Having a special needs child is very daunting and very overwhelming sometimes.  Having additional insurance has helped tremendously.  In the next few months we will no longer have Medicaid because we make too much money for Social Security and Medicaid.  My husband just got a raise and we are barely over the limit.  I'm not sure how we are going to be able to cover my son's needs.  We do have insurance through my husband's employer, but with the high deductible and the many therapies, meds and supplies he needs, it's going to be very difficult to cover.  My husband and I also feel like we don't need Social Security, we don't care about receiving money.  All we care about is the Medicaid part to help with the costs associated with having a special needs child.  Two years ago I actually quit my job because my husband got a new job and with my wages, we would be over the limit to receive Medicaid.  It was a very difficult decision and I didn't want to quit because we want to be responsible citizens and not take advantage.  But when the system only works if you take advantage, we didn't have another choice.  So I quit my job so we were able to keep Medicaid.

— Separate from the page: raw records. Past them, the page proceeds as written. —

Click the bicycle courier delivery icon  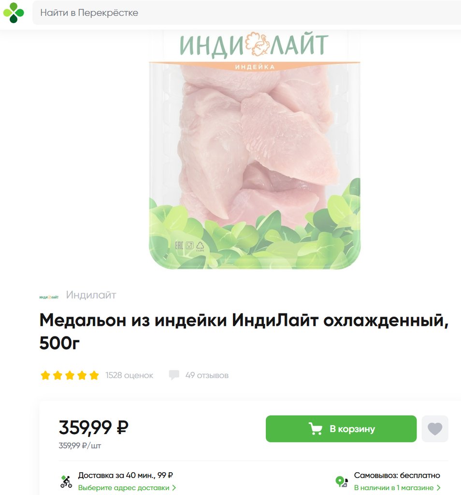[x=66, y=481]
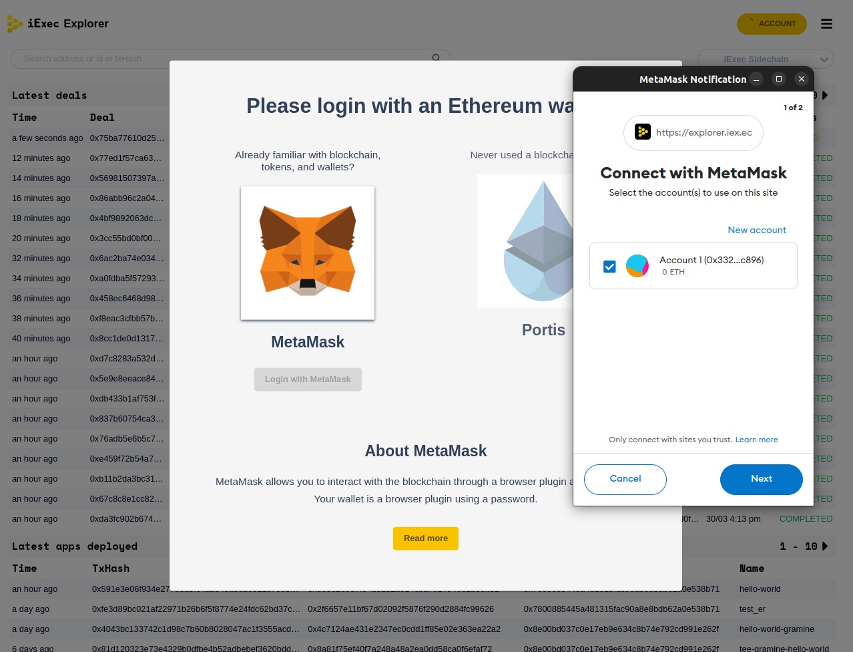Click the MetaMask fox logo image
This screenshot has height=652, width=853.
(308, 253)
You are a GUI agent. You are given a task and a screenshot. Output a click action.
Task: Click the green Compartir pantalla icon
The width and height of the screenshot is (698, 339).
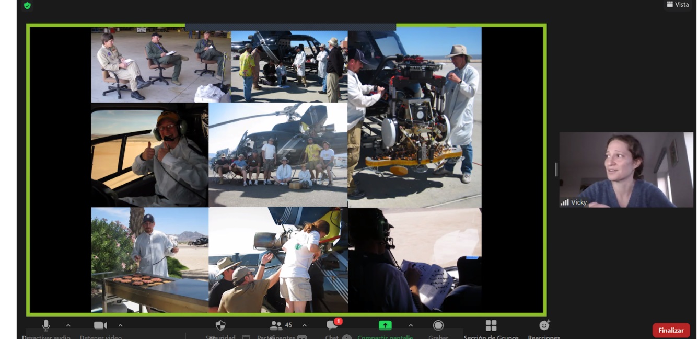(x=385, y=325)
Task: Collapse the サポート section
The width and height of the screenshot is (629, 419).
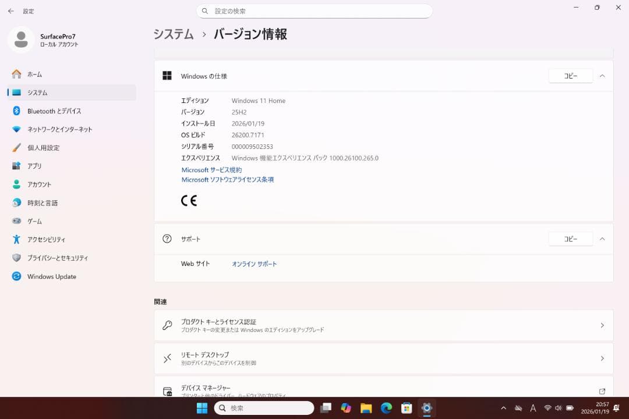Action: click(602, 239)
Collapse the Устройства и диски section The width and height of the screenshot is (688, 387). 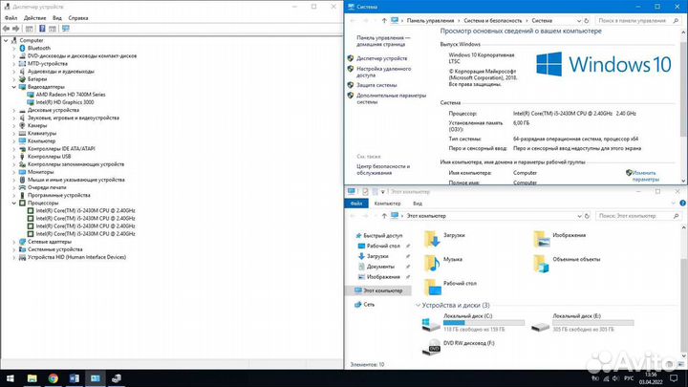(419, 305)
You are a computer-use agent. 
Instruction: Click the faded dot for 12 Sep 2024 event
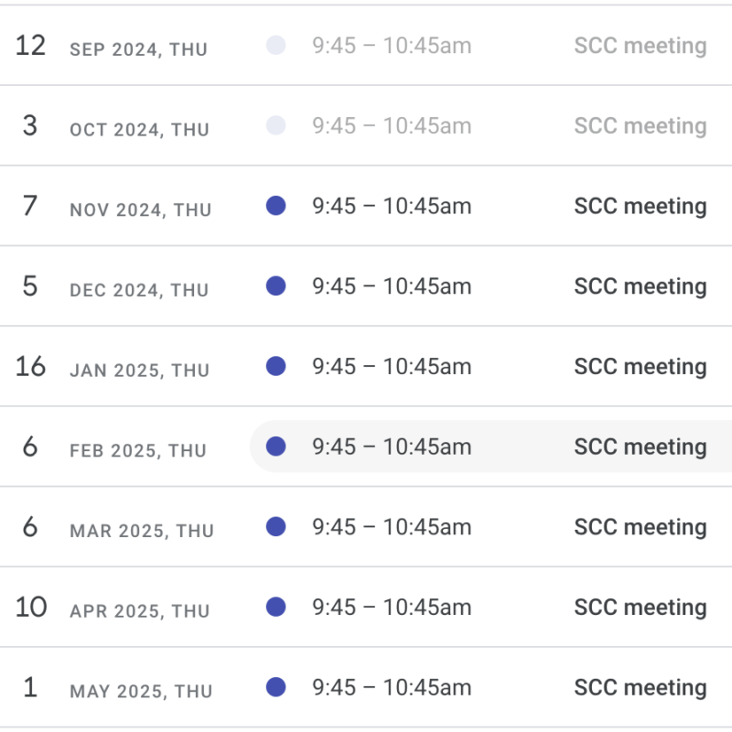276,45
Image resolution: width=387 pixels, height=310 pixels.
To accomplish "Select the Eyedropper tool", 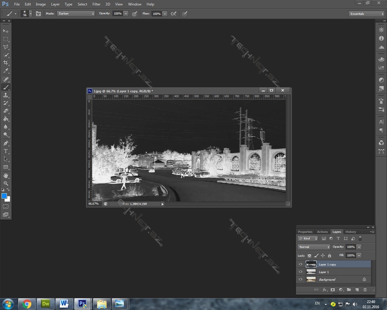I will (x=6, y=71).
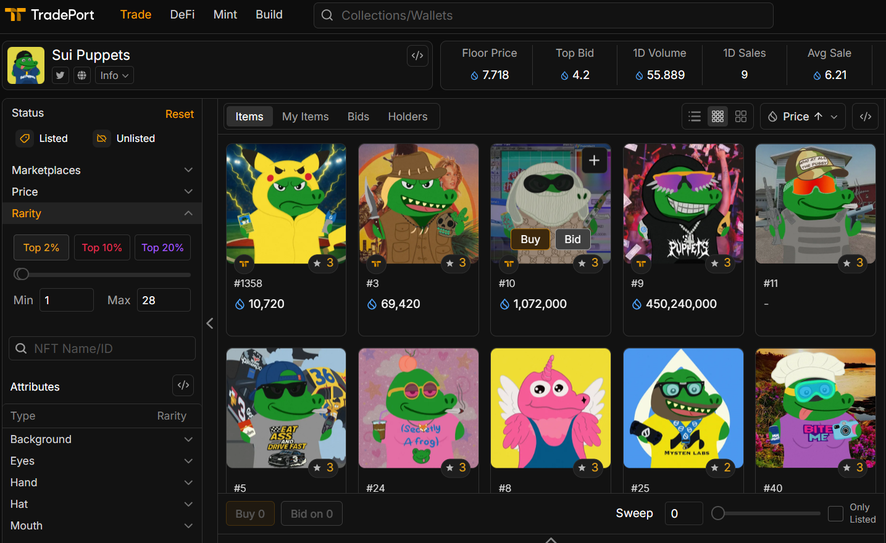Click the embed icon next to Attributes
This screenshot has width=886, height=543.
pos(183,386)
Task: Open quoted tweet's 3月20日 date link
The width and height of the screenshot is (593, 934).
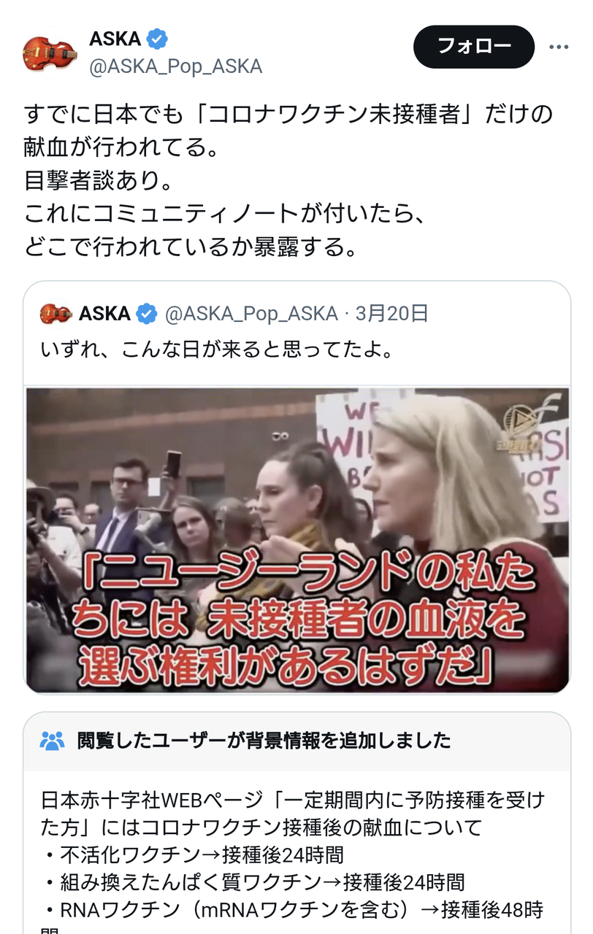Action: [391, 314]
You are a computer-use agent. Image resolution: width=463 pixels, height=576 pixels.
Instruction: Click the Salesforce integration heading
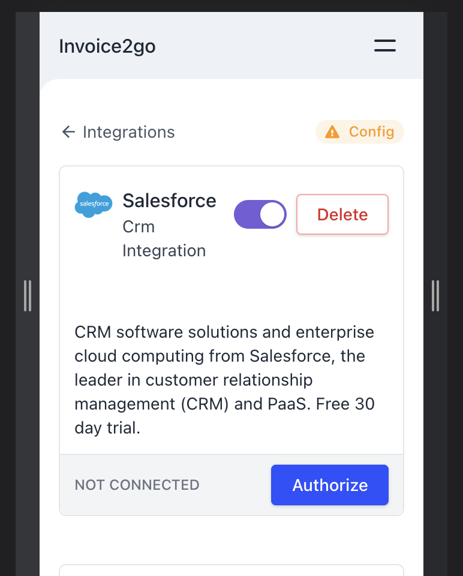[169, 201]
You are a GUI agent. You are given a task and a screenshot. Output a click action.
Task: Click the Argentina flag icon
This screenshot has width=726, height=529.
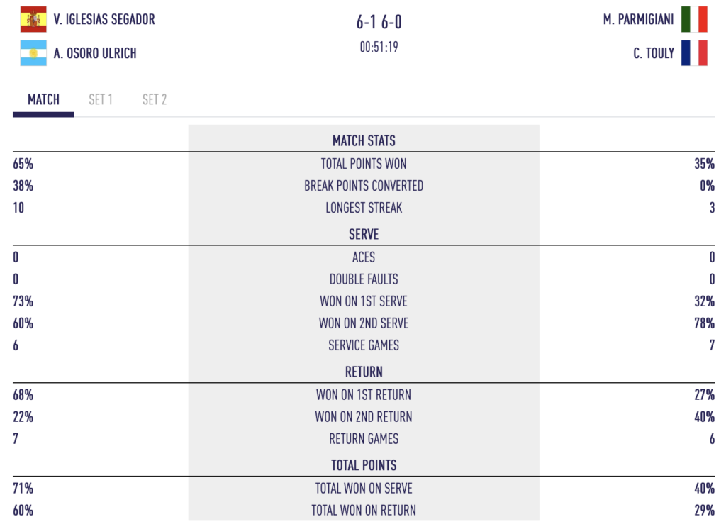tap(33, 53)
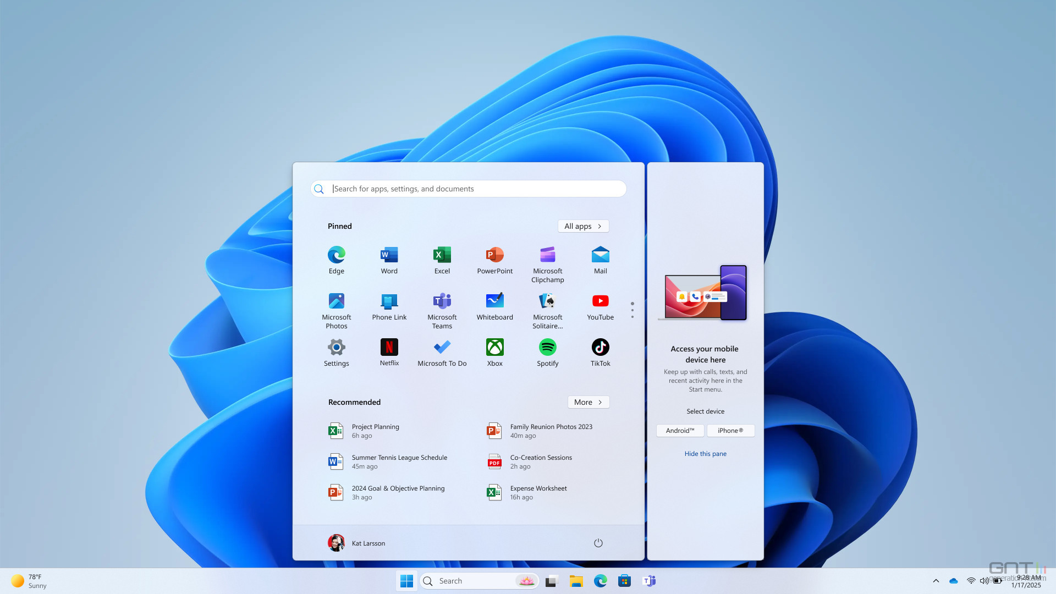Viewport: 1056px width, 594px height.
Task: Click the Power button
Action: point(598,542)
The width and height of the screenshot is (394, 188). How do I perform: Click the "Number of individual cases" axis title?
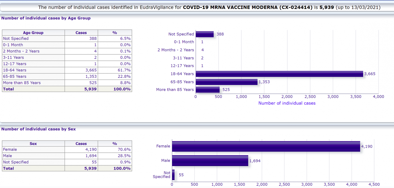coord(287,103)
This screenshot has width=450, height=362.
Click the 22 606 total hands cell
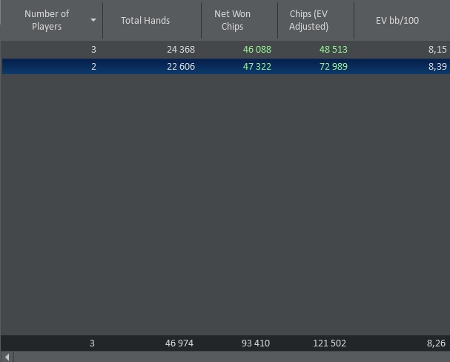(181, 67)
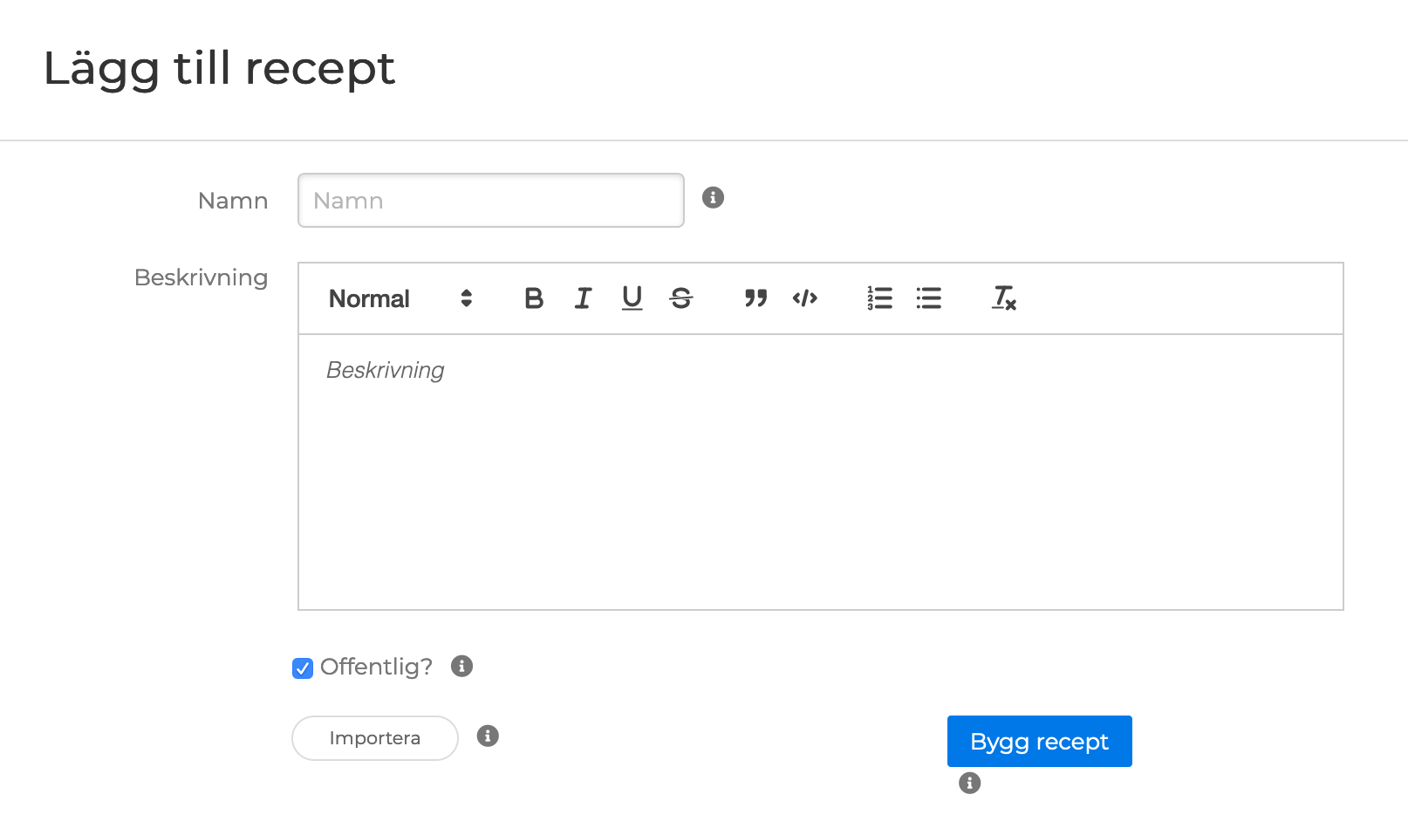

I also know several families who have been through this exact situation.  A recent friend of mine had to purchase another vehicle because their 2nd car was about to be paid off and to keep Medicaid you have to have a loan on at least 1 car.  I think this is absolutely absurd as a family has to stay in debt to be able to receive help.

I am sure one of the concerns the state has about Katie Beckett is the cost to the state. I personally feel like the state is losing tax dollars because I am not able to work (if I want to keep Medicaid) because of the income limit set by Medicaid and Social Security.  
A few things that I have read up on suggest this:
*The cost of expanding coverage to this group is usually low. Some states pay less than 25% of the total health-related costs of children on the program. Private insurance, family‚Äôs premiums, schools, and counties cover the rest. 
*Studies in other states have shown that the overall cost to the state is low, and that the majority of children who get Medicaid through these programs also have private insurance. 
*Allowing children to have services at home instead of in an institution saves the state money. For example, in Kansas, the average annual per-child cost receiving institutional level services at home is $12,900, compared with institutional costs of $25,600. 

Please consider signing for the Katie Beckett waiver.  If we were to have access to this waiver, there would be no question in my mind about taking my son off the DSPD wait list and actually have heard many many comments like this.  More people would take themselves off the wait list.  There are 22 states that currently have this waiver in place.  We have actually considered moving out of state because we know those with disabilities are better taken care of.  We love Utah.  Our family is here.  We need support from our family to get through these difficult times.  Please don't take that away from us.  

We appreciate all that you do for our district and our state.  

We will be there at the reception, with my son Tyson and look forward to meeting you there.